In [None]:
import sys
import os
project_root = os.path.abspath(os.path.join(os.getcwd(), '..'))
sys.path.append(project_root)

from dataset_loader import *
from encoders import *

spectrogram_encoder = SpectrogramEncoder()
encoded_datasets = load_data(
    start_idx=0, 
    num_samples=10000, 
    encoding=spectrogram_encoder, 
    lang=['en', 'tr'], 
    split="train"
)

# Save the encoded datasets to storage
for lang, dataset in encoded_datasets.items():
    if dataset is not None:
        save_path = f"../datasets/fleurs/encoded_spectrogram/{lang}/train"
        print(f"Saving {lang} dataset to {save_path}...")
        dataset.save_to_disk(save_path)
        print(f"Saved {lang} dataset.")

  from .autonotebook import tqdm as notebook_tqdm


Loading google/fleurs (en_us) from local storage: ./datasets/fleurs/en_us/train...
Loading google/fleurs (tr_tr) from local storage: ./datasets/fleurs/tr_tr/train...
Deduplicating en: 2602 -> 1476 unique IDs
Deduplicating tr: 2526 -> 1402 unique IDs
Found 1373 common IDs across 2 languages.


Filter: 100%|██████████| 1476/1476 [00:04<00:00, 337.28 examples/s]
Filter: 100%|██████████| 1402/1402 [00:02<00:00, 502.36 examples/s]

Applying encoding: SpectrogramEncoder



Encoding en with Spectrogram (num_proc=8): 100%|██████████| 1373/1373 [00:20<00:00, 66.20 examples/s]
Encoding tr with Spectrogram (num_proc=8): 100%|██████████| 1373/1373 [00:23<00:00, 58.02 examples/s]
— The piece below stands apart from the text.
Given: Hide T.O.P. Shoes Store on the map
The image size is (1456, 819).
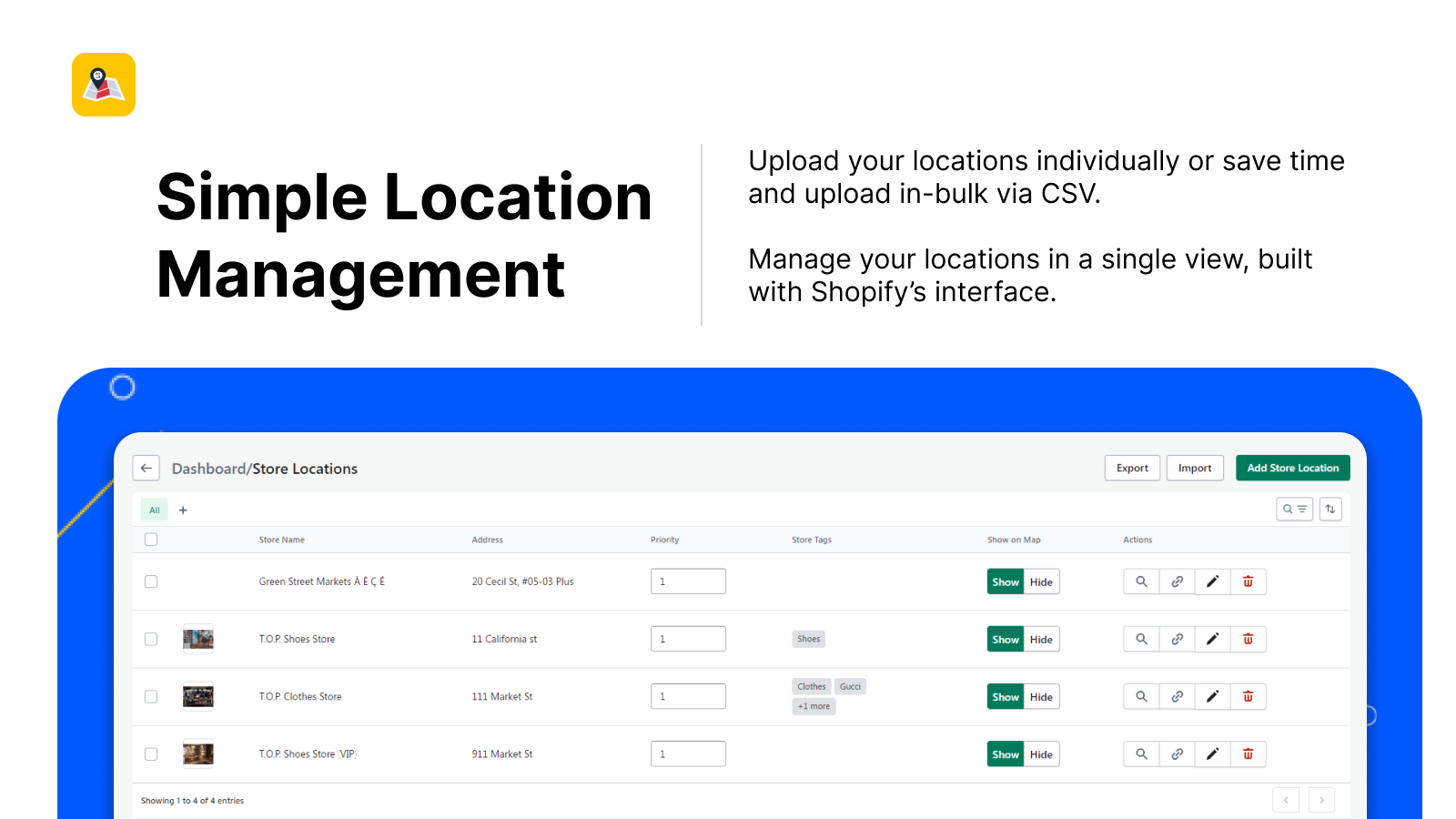Looking at the screenshot, I should pos(1041,639).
Saving en dataset to ./datasets/fleurs/encoded_spectrogram/en/train...


Saving the dataset (2/2 shards): 100%|██████████| 1373/1373 [00:00<00:00, 1488.66 examples/s]


Saved en dataset.
Saving tr dataset to ./datasets/fleurs/encoded_spectrogram/tr/train...


Saving the dataset (2/2 shards): 100%|██████████| 1373/1373 [00:00<00:00, 1612.64 examples/s]

Saved tr dataset.





In [None]:
# Verify parallelism of the encoded datasets
from datasets import load_from_disk

try:
    encoded_en = load_from_disk("../datasets/fleurs/encoded_spectrogram/en/train")
    encoded_tr = load_from_disk("../datasets/fleurs/encoded_spectrogram/tr/train")
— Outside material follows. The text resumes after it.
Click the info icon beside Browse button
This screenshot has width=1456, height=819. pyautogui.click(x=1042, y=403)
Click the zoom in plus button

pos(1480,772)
    print(f"English encoded dataset size: {len(encoded_en)}")
    print(f"Turkish encoded dataset size: {len(encoded_tr)}")

    # Verify lengths
    if len(encoded_en) != len(encoded_tr):
        print("WARNING: Datasets have different lengths!")
    else:
        print("Lengths match.")

    # Verify IDs match
    mismatches = []
    # Check first 1000 or all if smaller, to be quick but verifying
    check_count = len(encoded_en)
    
    print(f"Checking ID alignment for {check_count} samples...")
    
    for i in range(check_count):
        id_en = encoded_en[i]['id']
        id_tr = encoded_tr[i]['id']
        
        if id_en != id_tr:
            mismatches.append((i, id_en, id_tr))
            if len(mismatches) >= 10: # Stop after finding some
                break
    
    if not mismatches:
        print("SUCCESS: All checked IDs match. The encoded datasets are parallel.")
        # Show a few examples
        for i in range(min(5, len(encoded_en))):
             print(f"Sample {i}: ID {encoded_en[i]['id']}")
    else:
        print(f"FAILURE: Found mismatches. First few (Index, EN, TR): {mismatches}")

except Exception as e:
    print(f"Could not verify datasets: {e}")
    print("Make sure you have run the previous cell to encode and save the datasets first.")

English encoded dataset size: 1373
Turkish encoded dataset size: 1373
Lengths match.
Checking ID alignment for 1373 samples...
SUCCESS: All checked IDs match. The encoded datasets are parallel.
Sample 0: ID 1
Sample 1: ID 2
Sample 2: ID 5
Sample 3: ID 6
Sample 4: ID 7